Lessons from New York’s Philanthropic Leaders | Impact Monthly

Contributed by Susie Schainost, M.Ed, M.D.S

Being part of a nonprofit organization is serious business that can be time-intensive and require year-round attention.  III’s Annual Retreat agenda included time for us to step back and listen to wisdom from people who have successfully taken our steps.

Lessons learned included:

1) Develop a multi–faceted approach to deepen relationships, adapt and evolve as new needs and opportunities become evident. (Maria Collins)

2) Use imagery to tell a / the story. You will be judged in 5 seconds on a website. You are dead in the water without an engagement that makes a connection. (Dana Ostomel)

3) Values are tied to the culture, which are tied to CEO. Employees are true to the values. (Richard Brown)

4) Before you Fundraise, you Friendraise. By partnering with us, we know you have a goal. If our people cannot be involved, it is not worth our dollars. Time, talent, and treasure = connection (Bernie Milano)

Time between fundraising is the most important for networking. (Dana Ostomel)

Do:

  • Find friends and build relationships.

  • Invest in your brand.

  • Find ways to be engaged.

  • Tell what you do and who you benefit.

  • Research the organization before asking.

  • Transfer the credibility to the organization, say how they will be better because of you.

  • Pay it forward.

Don’t:

  • Give up.

Presenting at III’s retreat were:

Richard Brown, VP of Philanthropy at American Express where he oversees the company’s global giving programs under the Historic Preservation and Leadership giving themes, which includes the National Treasurers program with the National Trust for Historic Preservation and the World Monument Fund’s Watch List, as well as the American Express Leadership Academy.

Maria Collins, President of the New York Life Foundation, VP of Corporate Responsibility. Maria is proud that bereavement support, an issue that truly connects to New York Life’s values and mission, is part of their culture and a subject that employees and agents embrace as their own.

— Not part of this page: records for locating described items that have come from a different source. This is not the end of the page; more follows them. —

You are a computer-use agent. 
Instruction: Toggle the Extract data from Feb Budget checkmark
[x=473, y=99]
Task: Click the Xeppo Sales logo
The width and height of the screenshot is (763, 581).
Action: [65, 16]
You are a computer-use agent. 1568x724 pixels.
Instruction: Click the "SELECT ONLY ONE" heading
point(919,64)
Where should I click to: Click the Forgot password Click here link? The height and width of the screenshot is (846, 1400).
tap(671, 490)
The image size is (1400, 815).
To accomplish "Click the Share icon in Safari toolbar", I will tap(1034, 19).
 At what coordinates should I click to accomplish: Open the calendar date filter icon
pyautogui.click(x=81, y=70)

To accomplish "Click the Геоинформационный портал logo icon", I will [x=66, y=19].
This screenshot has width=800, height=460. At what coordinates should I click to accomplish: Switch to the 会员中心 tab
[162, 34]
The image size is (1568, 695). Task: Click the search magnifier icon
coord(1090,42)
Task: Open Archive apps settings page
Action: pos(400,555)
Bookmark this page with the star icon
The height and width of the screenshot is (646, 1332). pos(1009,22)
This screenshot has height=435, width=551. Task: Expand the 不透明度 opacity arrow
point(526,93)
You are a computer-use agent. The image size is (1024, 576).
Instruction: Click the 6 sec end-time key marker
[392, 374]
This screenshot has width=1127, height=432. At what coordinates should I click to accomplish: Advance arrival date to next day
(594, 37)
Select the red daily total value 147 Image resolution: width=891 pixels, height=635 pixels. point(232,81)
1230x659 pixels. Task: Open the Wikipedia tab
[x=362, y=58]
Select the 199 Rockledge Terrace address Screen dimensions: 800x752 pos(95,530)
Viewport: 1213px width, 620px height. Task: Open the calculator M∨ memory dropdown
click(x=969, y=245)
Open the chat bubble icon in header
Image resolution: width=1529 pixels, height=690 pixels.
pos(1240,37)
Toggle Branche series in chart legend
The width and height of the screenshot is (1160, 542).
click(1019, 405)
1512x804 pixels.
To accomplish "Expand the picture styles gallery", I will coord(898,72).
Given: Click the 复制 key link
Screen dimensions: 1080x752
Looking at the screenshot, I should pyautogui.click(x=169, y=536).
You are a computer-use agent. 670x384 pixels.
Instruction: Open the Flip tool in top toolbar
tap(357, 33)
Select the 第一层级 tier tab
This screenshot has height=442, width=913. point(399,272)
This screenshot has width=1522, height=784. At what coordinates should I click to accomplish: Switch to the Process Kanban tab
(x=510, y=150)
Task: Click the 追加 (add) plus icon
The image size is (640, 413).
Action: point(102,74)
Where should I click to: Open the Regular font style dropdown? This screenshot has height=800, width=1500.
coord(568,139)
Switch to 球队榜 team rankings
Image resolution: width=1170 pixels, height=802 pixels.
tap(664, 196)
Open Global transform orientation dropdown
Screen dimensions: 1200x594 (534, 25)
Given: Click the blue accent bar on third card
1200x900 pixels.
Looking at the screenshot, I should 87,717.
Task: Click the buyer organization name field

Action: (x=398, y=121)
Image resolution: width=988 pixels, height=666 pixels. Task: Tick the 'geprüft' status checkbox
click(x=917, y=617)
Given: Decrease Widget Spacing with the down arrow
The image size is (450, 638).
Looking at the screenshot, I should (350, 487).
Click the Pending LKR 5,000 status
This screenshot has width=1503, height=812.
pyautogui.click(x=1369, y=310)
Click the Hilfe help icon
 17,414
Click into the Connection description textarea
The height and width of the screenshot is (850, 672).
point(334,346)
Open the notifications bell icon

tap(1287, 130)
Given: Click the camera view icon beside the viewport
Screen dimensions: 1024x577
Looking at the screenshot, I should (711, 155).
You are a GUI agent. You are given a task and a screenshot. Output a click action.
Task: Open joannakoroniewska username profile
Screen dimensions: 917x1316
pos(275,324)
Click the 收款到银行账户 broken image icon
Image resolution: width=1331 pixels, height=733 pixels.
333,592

Bernard Milano, President and Board Member of the KPMG Foundation. (Bernie’s middle name is collaboration.) Bernie is president and a board member of The PhD Project, a national program to increase racial and ethnic diversity in the workplace.

Dana Ostomel, VP of Nonprofit Industry Developing at Firespring, a company that provides essential software and beautiful websites for nonprofits. Dana is excited to partner with a company that puts customers and culture first in the unique way that Firespring does.